### Description of the task
Check each line of the data for "height", and copy the ones that have it.

### Supplied data
[Start of section]

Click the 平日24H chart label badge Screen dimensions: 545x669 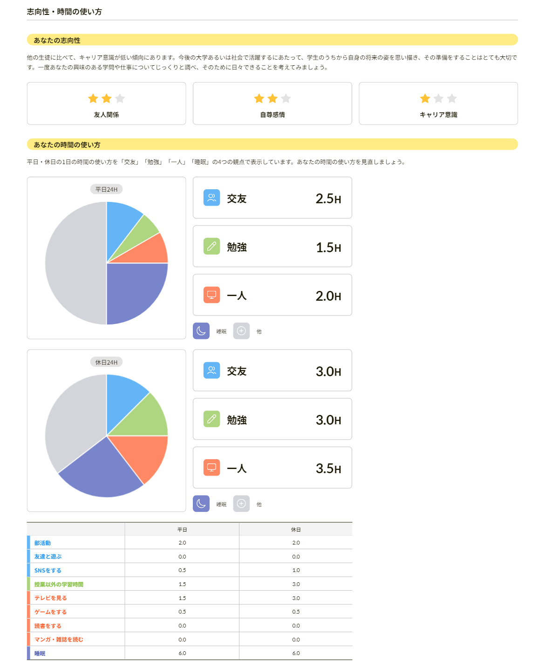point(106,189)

[End of section]
[Start of section]

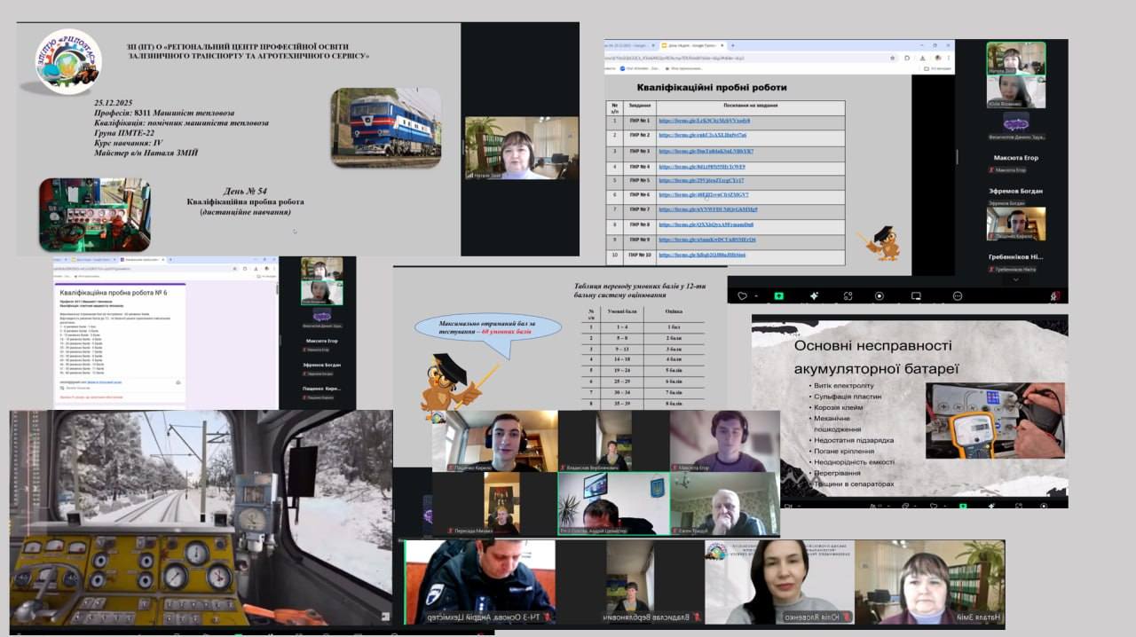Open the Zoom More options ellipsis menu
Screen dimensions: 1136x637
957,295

[End of section]
[Start of section]

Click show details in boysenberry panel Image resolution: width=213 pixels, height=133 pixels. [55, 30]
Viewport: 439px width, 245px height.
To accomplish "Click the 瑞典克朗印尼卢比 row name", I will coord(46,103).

[End of section]

### Result of the exercise
Click show details in boysenberry panel Image resolution: width=213 pixels, height=133 pixels. [55, 30]
Viewport: 439px width, 245px height.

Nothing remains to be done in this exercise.